Monday, November 28, 2016

Economic ideology of climate change

I posted a comment at Truthout:

The most neglected aspect of the climate crisis is its economic root. It's in the interest of the highly profitable fossil fuel industry to (1) push climate denial to preempt the cost of mitigation and/or loss of sales/profits; (2) promote pipeline projects to decrease their transportation costs, thus boost profits; (3) find more sources of fossil fuels to extract and sell for profit and (4) sell as much fossil fuel products as possible to maximize profit (this includes minimizing energy efficiency).

Economic ideology is the primary driver of human behavior and, as it stands now, corporate capitalism rules. Regardless of the [good] intentions of bioconservatism, it cannot override the powerful forces of fossil fuel capitalism. The only way to specifically target the fossil fuel industry is to make it unprofitable. Another way is to redirect current economic ideology away from power concentration in the elite class (oligarchs and the 1%-ers).

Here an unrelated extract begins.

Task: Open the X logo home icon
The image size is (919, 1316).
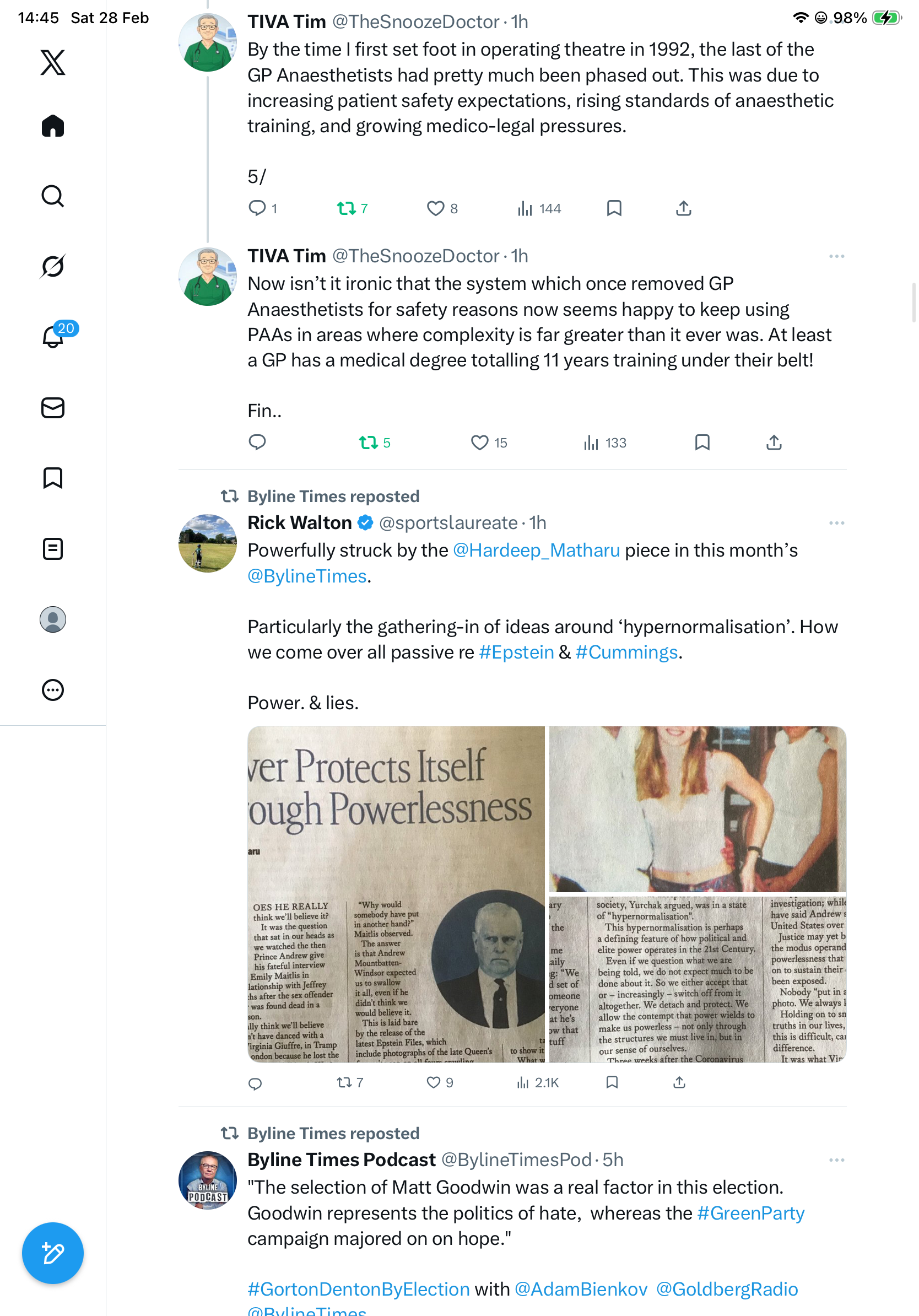Action: pos(53,62)
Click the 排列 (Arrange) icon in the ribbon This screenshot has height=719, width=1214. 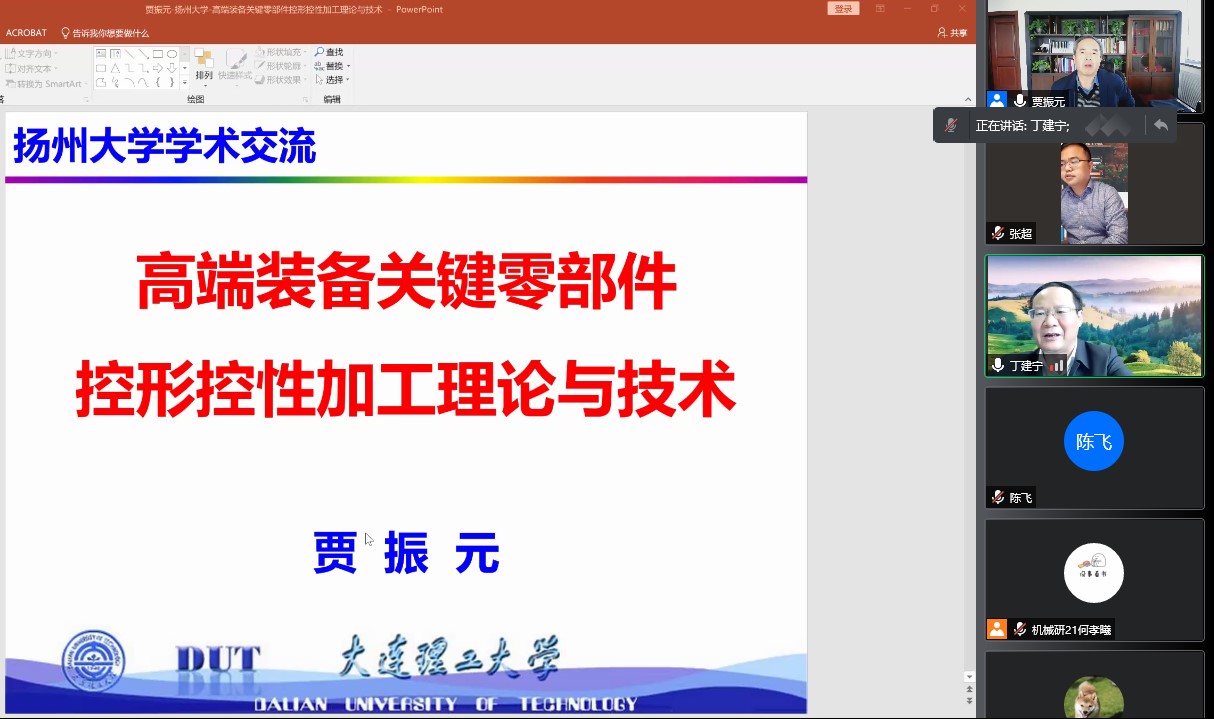tap(204, 64)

The biggest problem with industrial pollution (includes climate change) is scale. Large powerful nations enable large powerful corporations which extend their reach into international markets to become international conglomerates. By pooling the monies of many investors, small numbers of executives have the power to use and do use these huge sums to profit at any means and that includes polluting the environment with their toxic outputs. If economies were structured so that power is  disseminated in a way that prevents it from being concentrated in the hands of a few elites, industry could only operate on a small scale. And small scale produces less pollution.